I would go with D. When a file's reputation verdict is undetermined, it means that the Cisco ESA's file analysis feature could not determine the reputation of the file. In a typical configuration, the Cisco ESA would have the ability to drop or quarantine files based on their reputation verdicts. However, if the policy is set to disable file analysis, it means that the Cisco ESA is not analyzing the files and therefore cannot drop them based on their reputation. Therefore, option D is the most likely cause of the issue described in the scenario.

Option B is correct. Above figure 1 on the already shared link is the explanation.

In the scenario described in the question, the issue is that the Cisco ESA is not dropping files that have an undetermined verdict. The undetermined verdict means that the reputation service did not have enough information to determine the file's reputation score. When the Cisco ESA encounters a file with an undetermined verdict, it checks the message filter to determine the action to take. If the message filter is configured to quarantine the message, then the file will be sent to the quarantine area, even if the reputation score is undetermined.

If the file is known to the reputation service but there is insufficient information for a definitive verdict, the reputation service returns a reputation score based on characteristics of the file such as threat fingerprint and behavioral analysis. If this score meets or exceeds the configured reputation threshold, the appliance applies the action that you have configured in the mail policy for files that contain malware .

Maybe the “newly installed service” in this Qmentions about Advanced Malware Protection (AMP) which can be used along with ESA. AMP allows superior protection across the attack continuum.

C is the correct answer. Cheers

Answer B guys, please refer to the Figure 1. Advanced Malware Protection Workflow for Public-Cloud File Analysis Deployments The undetermined verdict with score 1- 59 will delivery the file to user The undetermined verdict with score 60- 100 will block the file So answer C, the reputation score is above the threshold is correct ! https://www.cisco.com/c/dam/en/us/td/i/400001-500000/410001-420000/415001-416000/415734.tif/_jcr_content/renditions/415734.jpg

it is the reputation of the file that is being inspected, for an indeterminate verdict a score is set from 0 to 100 - C, its correct. https://www.cisco.com/c/en/us/td/docs/security/ces/user_guide/esa_user_guide/b_ESA_Admin_Guide_ces_11_0/b_ESA_Admin_Guide_chapter_010000.pdf

How are SenderBase Reputation Scores (SBRS) determined, and what do they mean? SenderBase scores are assigned to IP addresses based on a combination of factors, including email volume and reputation. Reputation scores in SenderBase may range from -10 to +10, reflecting the likelihood that a sending IP address is trying to send spam. Highly negative scores indicate senders who are very likely to be sending spam; highly positive scores indicate senders who are unlikely to be sending spam.
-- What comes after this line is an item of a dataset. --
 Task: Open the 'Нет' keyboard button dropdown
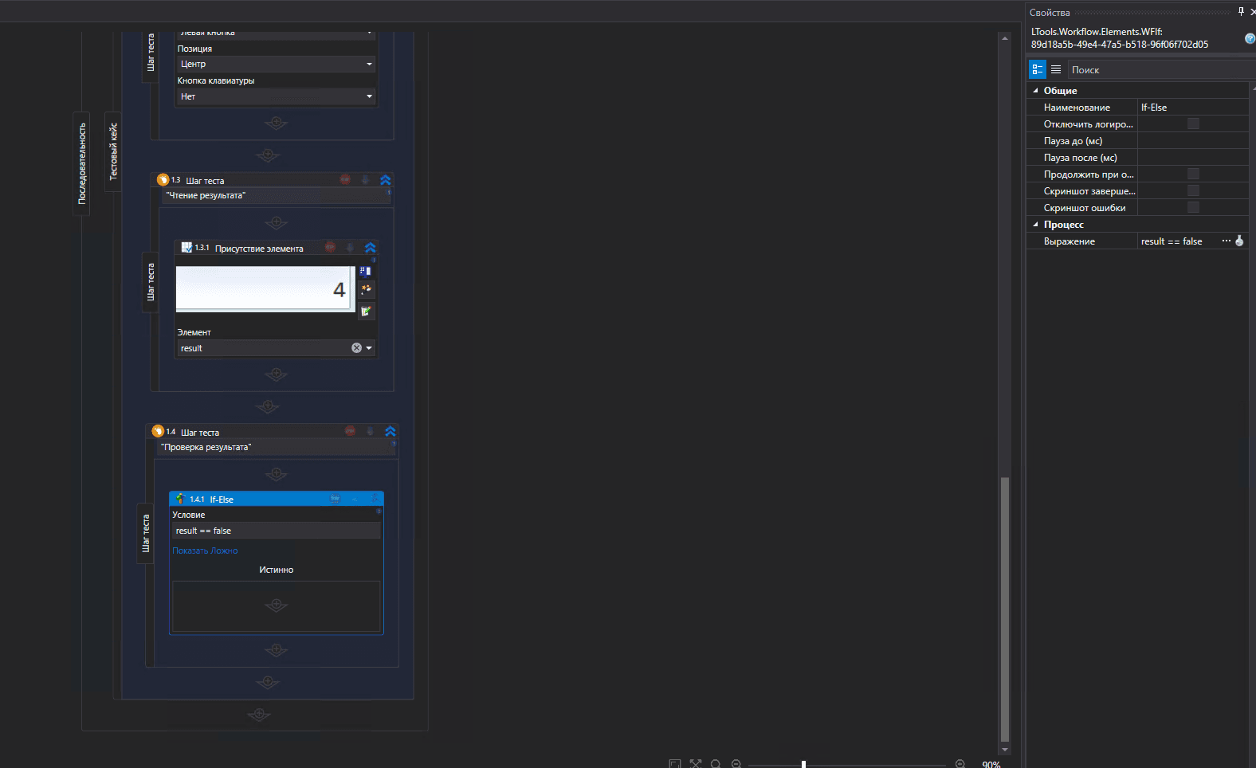276,96
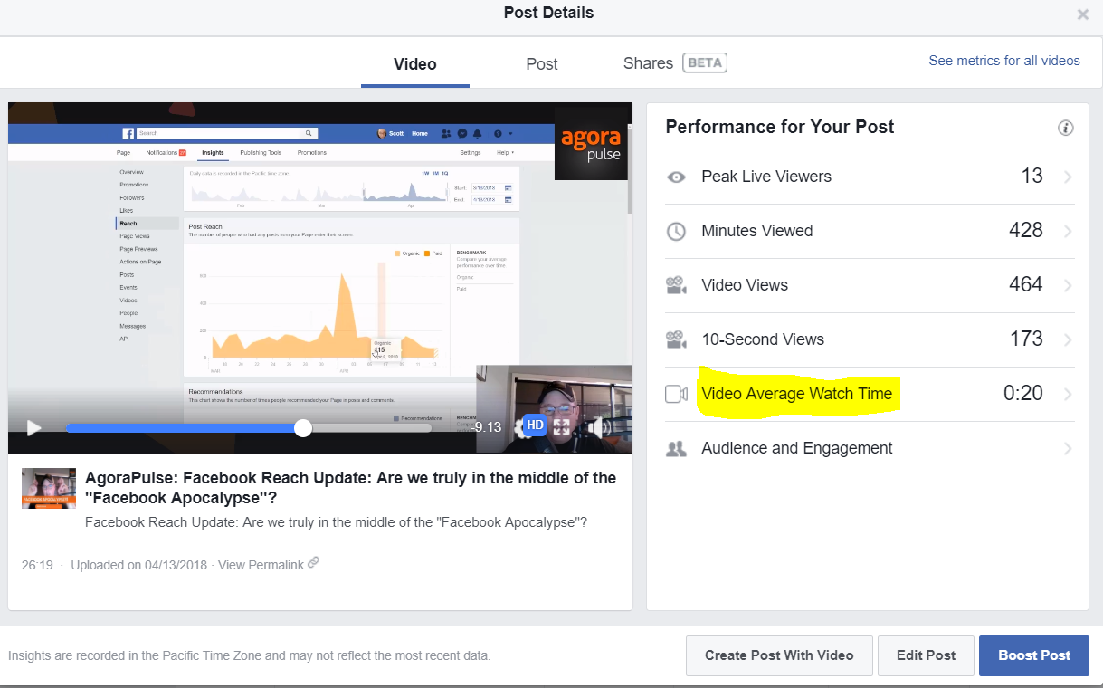Screen dimensions: 1103x688
Task: Click the clock icon for Minutes Viewed
Action: pos(676,231)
B looks correct. "undetermined verdict" is located right before scoring within the "Recognized File" process under reputational service. once a file has undetermind verdict, there are only 2 options below, deliver or drop based on the reputation score. for D, I am not sure if you can make a policy to disable fily analysis service....you can enable or disable the service optionally....

https://www.cisco.com/c/en/us/td/docs/security/esa/esa11-0/user_guide_fs/b_ESA_Admin_Guide_11_0/b_ESA_Admin_Guide_chapter_010000.html undetermined verdict below threshold on reputation score so delivered

Pay attention to "undetermined verdict" (not "unrecognized file"). Policy can not disable File Analysis service (so D can not be the correct answer), but it can send messages with unknown attachments to quarantine while file analysis is performed. After undetermined verdict for known file, reputation score is calculated, and if bellow threshold (60), message is sent to the recipient (B - correct answer). If file analysis service is enabled (you can not disable file analysis in the policy) and the file is defined as unrecognized (unknown), at the same time policy is set to send unrecognized files to quarantine during file analysis, then potentially this file could be defined as malicious (after sand-boxing) and for that reason not delivered to the recipient.